NightCamp will be a workshop series that engages attendees in establishing the most pressing problems highlighted by New York’s music scene (e.g. making your illegal space legal, overcoming zoning regulations, coalition building, NYPD relations etc.), and will pair the nightlife community with relevant city officials, and help to bridge the natural gaps that exist in the scene.
 
“In Amsterdam, we have seen the positive results that occur when you bring all of the voices—from the highest rungs of the city government, to the kids in line for the club—to the table,” explains Milan, a longstanding party promoter-turned-Night Mayor of Amsterdam. Widely considered the first Night Mayor figure, he has played an instrumental role in bringing the nightlife advocacy movement worldwide. “Positive change can really occur when you have diverse opinions and open minds.”
 
+ About Lutz Leichsenring
 
Lutz Leichsenring is the founder of the Creative Footprint, and one of the world’s leading authorities on protecting creative industries.
 
Since 2009, Lutz has been the spokesman and executive board member for the Berlin Clubcommission.
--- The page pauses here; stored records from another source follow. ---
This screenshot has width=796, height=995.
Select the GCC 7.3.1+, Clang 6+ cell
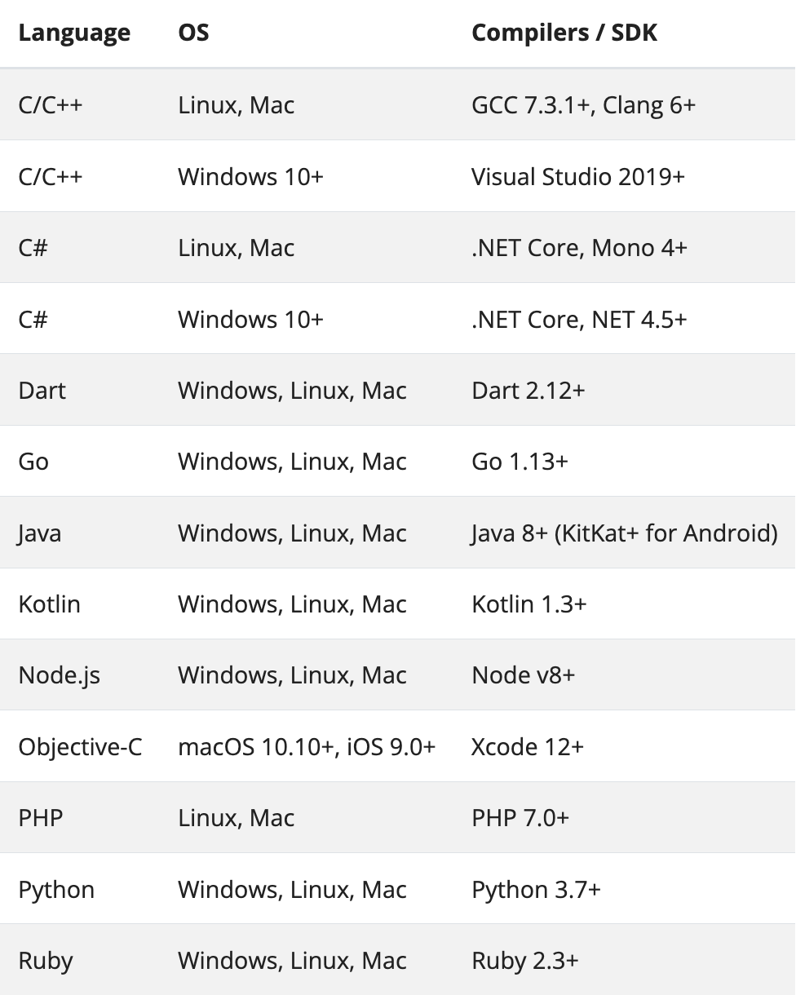(583, 105)
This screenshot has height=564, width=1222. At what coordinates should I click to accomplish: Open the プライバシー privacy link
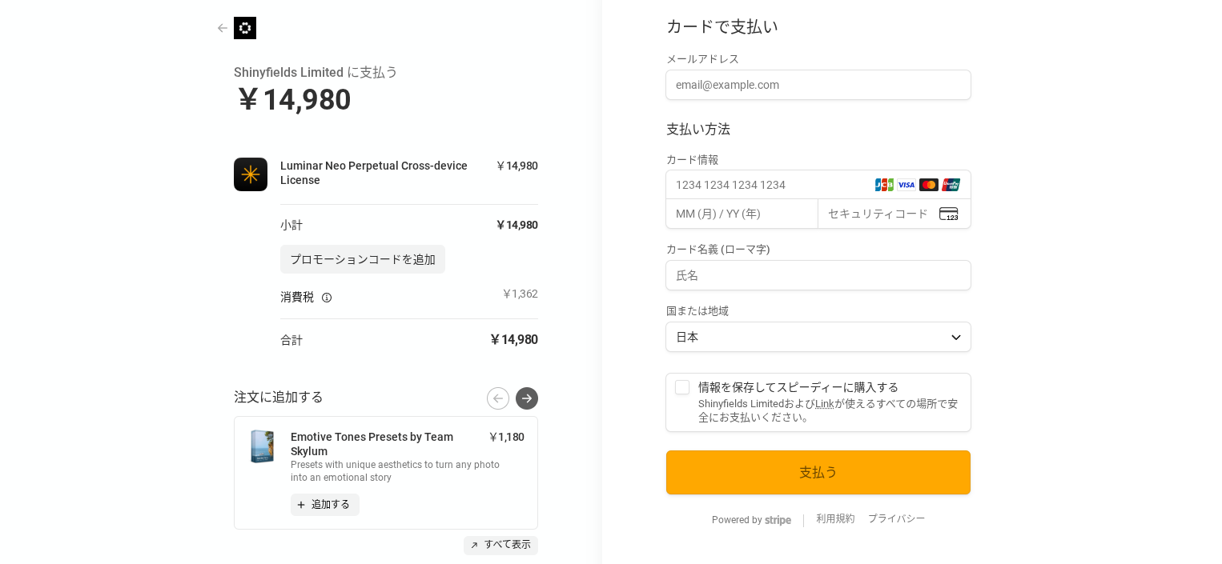tap(896, 518)
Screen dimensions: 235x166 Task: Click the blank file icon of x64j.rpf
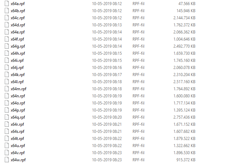tap(7, 67)
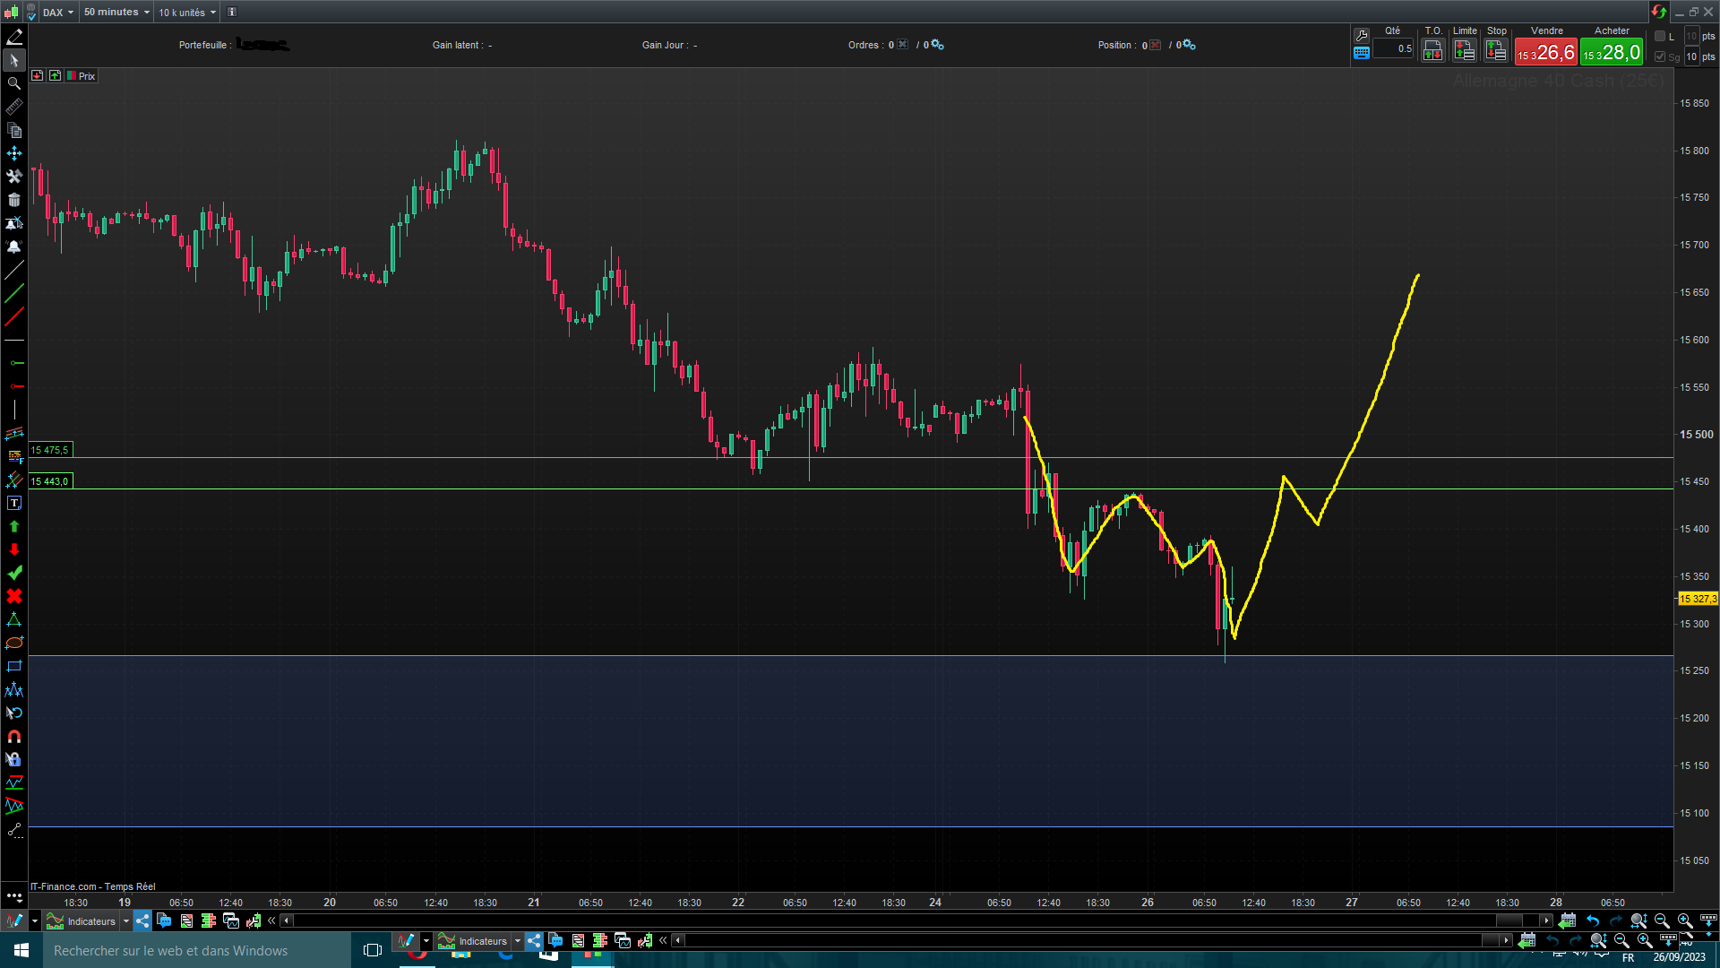
Task: Select the green up arrow marker tool
Action: pyautogui.click(x=14, y=526)
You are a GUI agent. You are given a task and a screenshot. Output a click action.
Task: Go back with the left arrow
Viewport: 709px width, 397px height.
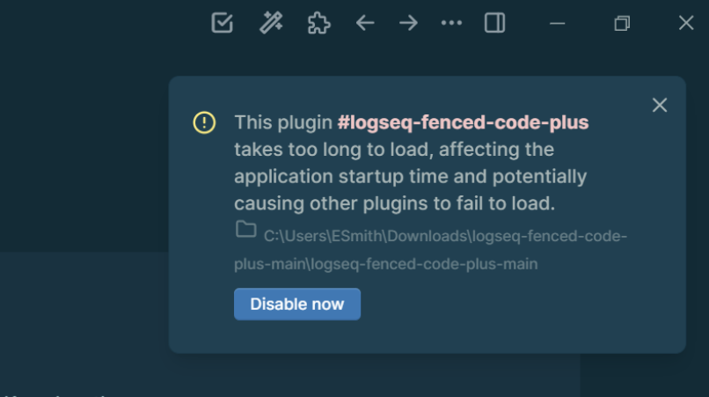pos(365,23)
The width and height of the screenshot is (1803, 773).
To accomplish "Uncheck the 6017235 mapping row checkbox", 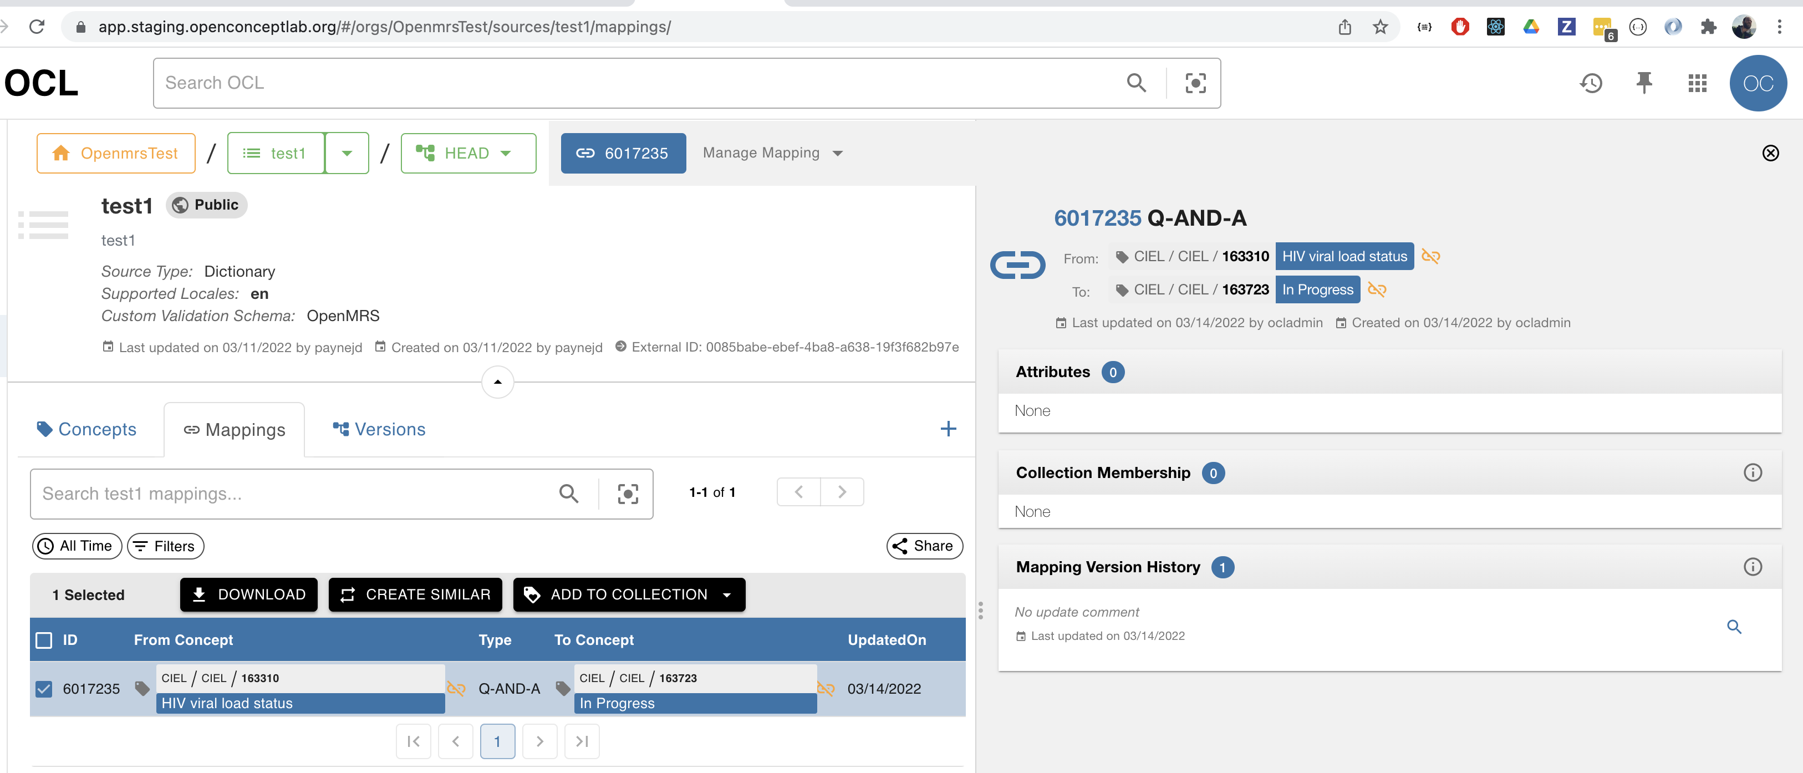I will [x=43, y=689].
He has fought tirelessly for the rights of Berlin’s vast underground club scene by organizing demonstrations, conferences, workshops and by speaking at round tables and parliamentary committees.
 
+ About Mirik Milan
 
Mirik Milan is the current Night Mayor of Amsterdam, and longtime creative director of some of the Dutch capital’s most celebrated events.
 
Since 2012, he has played an instrumental role in the reshaping of Amsterdam’s nightlife scene into one of the most vibrant and economically robust in the world. His innovative position is fast becoming replicated in major nightlife-focused cities around the world, like New York, Paris and London.